When Axiom announced in February its intentions to float, it was a seminal moment for New Law, with the pioneering flexible lawyering company established as the most prominent global brand in the sector. Back in 2013 one excited commentator forecast 2018 as the year Axiom would become the world’s largest legal provider (spoiler alert, it still wouldn’t make the Global 100).
However, the announcement that the company had submitted a draft registration document for a proposed initial public offering (IPO) saw a corollary disclosure: Axiom’s contract intelligence arm, Knowable, and its legal process outsourcing arm, Axiom Managed Solutions (AMS), have both spun off from the firm to create two independent businesses. Only Axiom, the core flexible lawyering platform, will be floated.
The flexi-lawyering side of the business was approximately 70% of Axiom’s overall offering before the split, and by many accounts, the company’s most profitable. Yet it is an increasingly mature business and one with a rapidly-emerging pool of competitors, both New Law and conventional law firms.
Given that much of the hype surrounding Axiom was that it could creatively marry providing individual lawyers with services closer to those of institutional providers, there is some scepticism over the move.
With Axiom tight-lipped, several clients contacted by The In-House Lawyer felt that Axiom’s newer divisions were failing to match expectations or even to work together effectively.
‘A lot of the newer parts of the business outside of personnel provision weren’t helping us much anyway,’ says one UK general counsel of a large client that has instructed Axiom. ‘Allen & Overy and other law firms, for example, offer similar capabilities [that are] cheaper.’
Though the float had been long expected, the three-way split was not previously flagged. According to one former Axiom staffer, the current model is not how the IPO was discussed in years gone by. Given that such IPOs tend to favour growth and businesses using technology to drive innovation, the move has been met with surprise by financial professionals.
‘One thing people want when you go to market is differentiation,’ says Peel Hunt head of IPO origination Indy Bhattacharyya. ‘If you have an interesting tech dynamic or something resembling a platform like Keystone, then you have a particular angle that is very helpful.’
For comparison, Keystone has seen a rise in its share price, which towards the end of last year rocketed to more than 400p from 191p at the time of the IPO. Another of Axiom’s competitors, Elevate, is itself eyeing up an IPO for 2021.
Elevate says it plans to maintain its current business structure, which combines multiple service lines. ‘We absolutely see the value in combining all parts of our business into one place,’ says Elevate president John Croft. ‘When someone comes to us we have it all there.’

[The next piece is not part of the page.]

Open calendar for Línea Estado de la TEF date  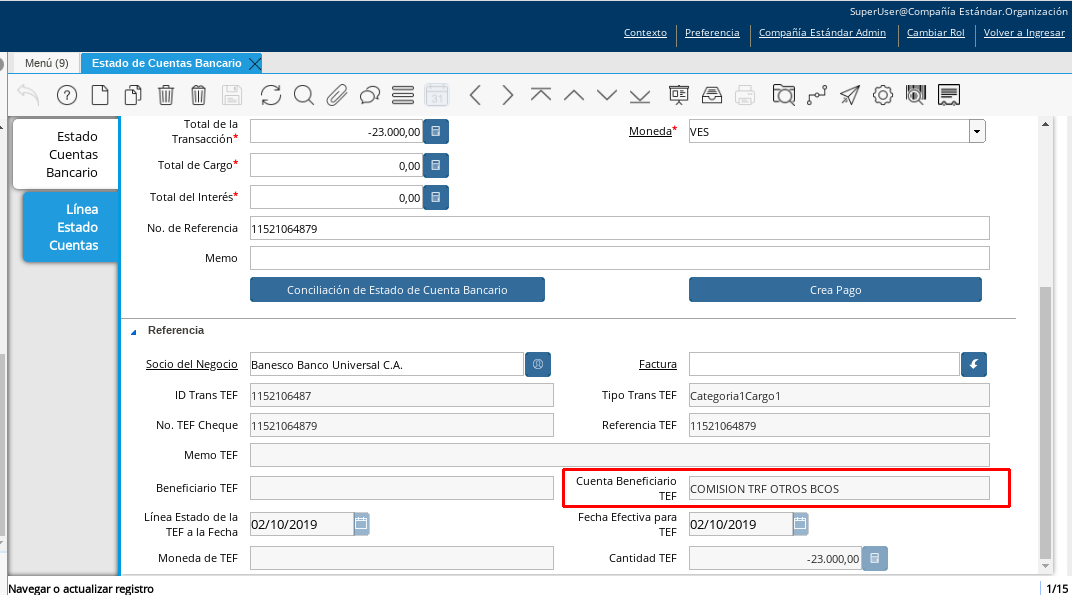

However, there are murmurings that Axiom’s managed services side of the business was becoming a hindrance to a potential IPO. Says one partner at a UK private equity house that has invested in the legal sector: ‘The managed legal services side was at best flat, [Axiom] probably felt it was detrimental to going to market. Either they know something none of us know and there’s a reason, or there are skeletons in the cupboard.’
Detractors argue that as just a flexible lawyering arm Axiom will struggle to stand out or evolve its operation. Another GC of an Axiom client shared the commonly-held concern: ‘There’s a lot of lawyering services and not much differentiation, but there’s [fewer] managed services businesses. My criticism of the New Law providers is sometimes they try to be a little bit of everything to everyone.’

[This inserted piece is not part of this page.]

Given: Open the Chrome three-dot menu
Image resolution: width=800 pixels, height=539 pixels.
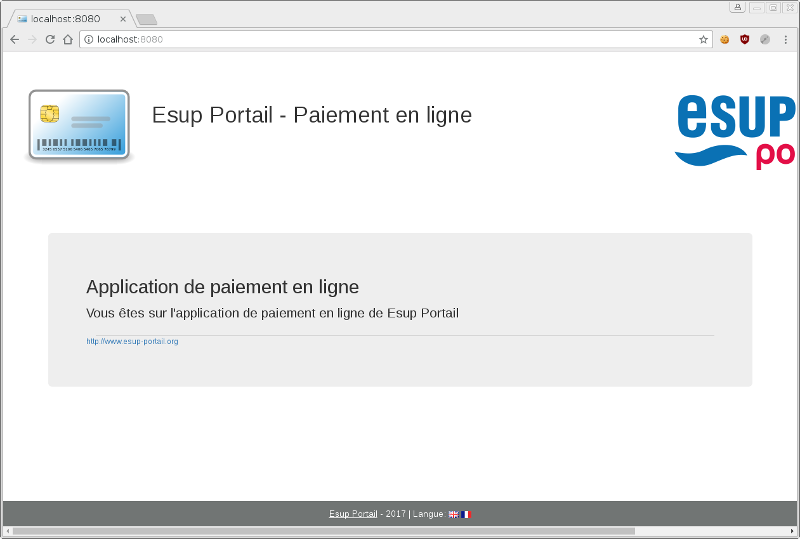Looking at the screenshot, I should click(x=785, y=40).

Another challenge is Axiom’s cost compared to its competitors. Axiom historically had a reputation for high quality but also high costs and three clients cited Axiom raising prices in recent months in what they interpret as pre-float positioning.
Nevertheless, as things stand, Axiom has a strong global five-year growth track. Between 2013 and 2017 UK revenues rose 73% from £28.25m to £48.9m. Firm-wide, Axiom generated $360m in its last disclosed year of results. If Axiom can craft a strong narrative to investors, the focus will be on if it can secure a unicorn-level valuation, in excess of $1bn, a benchmark that will turn on its growth and underlying profitability, which is difficult to ascertain from its disclosures.
‘It’ll be a material fundraising,’ says Arden Partners’ John Llewellyn-Lloyd, an adviser on legal IPOs. ‘It will exceed the private equity investments of their competitors.’
With peers like Lawyers On Demand gaining private equity backing last May from Bowmark Capital and alternative legal services currently achieving unprecedented levels of outside investment, Axiom’s float will certainly be a key chapter for the sector. Yet the feeling is growing that the IPO will also be the moment to discover if Axiom will remain the standard bearer for New Law or itself be disrupted.